<p>in a basket, there are three electronic toys. One toy beeps every 8 minutes, another toy beeps every 10minutes,and the third toy beeps every 12 minutes. All the toys beeped together at 1:00 am. When is the next time the three toys will beep together?</p>
<p>Please explain your answer. Thanks guys.</p>
<p>120 mins.. so 3 am? i’ll explain if its correct</p>
<p>You have to find the least common multiple between 8, 10, and 12. That happens to be 120. So every 120 minutes the toys will beep simultaneously.

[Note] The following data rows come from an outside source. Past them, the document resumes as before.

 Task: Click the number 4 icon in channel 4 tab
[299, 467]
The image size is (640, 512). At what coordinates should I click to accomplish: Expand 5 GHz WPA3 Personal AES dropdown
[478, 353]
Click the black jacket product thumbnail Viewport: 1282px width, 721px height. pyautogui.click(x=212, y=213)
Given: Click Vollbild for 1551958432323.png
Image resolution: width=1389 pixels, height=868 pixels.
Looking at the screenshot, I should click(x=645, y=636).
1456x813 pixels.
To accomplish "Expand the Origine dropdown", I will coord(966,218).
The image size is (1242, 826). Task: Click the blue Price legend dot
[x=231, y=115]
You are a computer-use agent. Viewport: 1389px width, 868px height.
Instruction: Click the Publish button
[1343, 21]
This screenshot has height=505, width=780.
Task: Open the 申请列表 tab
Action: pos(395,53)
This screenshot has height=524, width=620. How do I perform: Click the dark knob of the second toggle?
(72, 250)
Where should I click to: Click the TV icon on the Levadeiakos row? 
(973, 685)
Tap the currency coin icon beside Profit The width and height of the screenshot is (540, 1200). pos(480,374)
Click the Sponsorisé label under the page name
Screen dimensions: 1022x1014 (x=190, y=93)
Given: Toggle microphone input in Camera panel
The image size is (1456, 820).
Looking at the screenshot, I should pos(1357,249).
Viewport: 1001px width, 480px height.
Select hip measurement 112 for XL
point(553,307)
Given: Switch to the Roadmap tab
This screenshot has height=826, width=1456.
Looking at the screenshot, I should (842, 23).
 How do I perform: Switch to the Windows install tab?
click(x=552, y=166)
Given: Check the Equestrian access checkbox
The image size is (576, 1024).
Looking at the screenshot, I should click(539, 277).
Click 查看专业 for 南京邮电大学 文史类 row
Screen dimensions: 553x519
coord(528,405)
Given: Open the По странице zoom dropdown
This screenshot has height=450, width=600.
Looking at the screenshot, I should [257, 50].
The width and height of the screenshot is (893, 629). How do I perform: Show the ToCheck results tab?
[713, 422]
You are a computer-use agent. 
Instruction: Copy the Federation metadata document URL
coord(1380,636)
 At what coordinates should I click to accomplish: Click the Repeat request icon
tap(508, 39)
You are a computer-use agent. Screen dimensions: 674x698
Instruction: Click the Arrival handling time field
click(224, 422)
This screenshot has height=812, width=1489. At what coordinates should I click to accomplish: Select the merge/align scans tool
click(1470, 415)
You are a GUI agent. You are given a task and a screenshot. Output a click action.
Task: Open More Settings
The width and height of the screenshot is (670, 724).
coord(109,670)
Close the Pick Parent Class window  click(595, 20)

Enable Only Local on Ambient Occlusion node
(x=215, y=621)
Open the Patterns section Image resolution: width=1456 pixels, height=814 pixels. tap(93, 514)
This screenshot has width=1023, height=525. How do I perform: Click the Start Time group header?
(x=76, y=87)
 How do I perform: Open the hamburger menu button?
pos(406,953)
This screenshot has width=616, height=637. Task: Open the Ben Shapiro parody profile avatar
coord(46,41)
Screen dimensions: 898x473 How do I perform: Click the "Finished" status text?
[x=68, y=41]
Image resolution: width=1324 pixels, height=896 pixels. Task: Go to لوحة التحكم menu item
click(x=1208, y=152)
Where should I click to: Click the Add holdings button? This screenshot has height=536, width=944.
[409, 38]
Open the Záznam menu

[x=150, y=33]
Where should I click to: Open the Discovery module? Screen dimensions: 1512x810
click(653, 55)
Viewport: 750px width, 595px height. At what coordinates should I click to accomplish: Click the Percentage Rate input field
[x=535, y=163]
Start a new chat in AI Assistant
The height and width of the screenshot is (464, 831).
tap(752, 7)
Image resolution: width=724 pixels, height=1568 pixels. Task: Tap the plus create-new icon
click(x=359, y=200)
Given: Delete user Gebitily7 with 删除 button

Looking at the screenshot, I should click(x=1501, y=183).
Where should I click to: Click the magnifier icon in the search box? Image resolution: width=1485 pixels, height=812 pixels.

Since there are 60 minutes in an hour, the toys will beep together every 2 hours. So the next time they will beep at the same time will be 3:00 AM</p>
<p>Prime factoring: 2x2x2x3x5=120. In other words, at 3 o’clock. </p>
<p>Explanation:
To find when they will all beep together you have to find the least common multiple, or LCM. To do this, find the prime factorization of each number. For 8, it’s 2x2x2, for 10, it’s 5x2, for 12 it’s 3x2x2. Once you find the prime factors multiply them together. There are 3 2s in 8, one 5 in 10, and one 3 in 12. Disregard the 2s in 10 and 12 because there are more of them in the prime factorization of 8. Sorry for the convoluted explanation; I am not a good teacher :(</p>
<p>I also got 120 but i can’t quite grasp the concept for some reason. I understand we have to find the LCM for these types of problems but i don’t see how starting 3 beens, each with different rates, can beep all at once eventually. I know it works but my head isnt taking in the concept. How exactly are these 3 going to beep at once when they are all going at different rates? Can someone give me another example? Every time i see these problems i think about me racing a car. When are we going to eventually meet up? The answers never, the cars just going to get further and further. This is killing me.</p>
<p>hmm good point. racing car.. u almost lost me there. but if u think of the race track as a circle…the one goes faster will evetually come back to to its original starting pt, then bypass the 2 slower ones slowly… soon enough, few hrs later, they meet at the same spot, but the fastest car has traveld a bjiaosdllion circles already, while the slowest one only a few circles~~</p>
<p>So in a hypothetical situation, if the track length is infinite- ill never catch up. So this only works for things that moves in circles? What about the LCM’s then, are there only a set number of LCMS for 2 numbers of different rates before one gets too far?</p>
<p>Bump-help me out.</p>
<p>NVM. I got it now. When we speak in terms of me vs a racing car, its a different story because i cant just appear next to the car whenever it hits its multiples. But when we talk about alarms, it works because the alarms just beep at those multiples-its not trying to catch up with anything. Right?</p>
<p>Yes (10char)</p>
<p>We aren’t talking physics here..this isn’t speed or velocity. If a clock beeps every 8 mins, every 8 minutes it will beep (obviously). Same thing with the other two clocks. Now, isn’t that the same as adding 8 a bunch of times, adding 10 a bunch of times, and adding 12 a bunch of times? Won’t there be a time when all of them will equal each other? So isn’t that the same as just finding a common multiple since in essence you are multiplying each of those 3 numbers by a number? It will take 8 more “tries” to “catch up” to 12, but it will happen. For example, 8x3 = 24 whereas 12x2=24. I’m not sure if it helped.. that last bit might have made it more complex but eh…I tried</p>
<p>I’m not sure if it “catches up”</p>
<p>Since A beeps every 8 minutes, it’ll beep on 0 mins, 8 mins, 16 mins, 24 minutes.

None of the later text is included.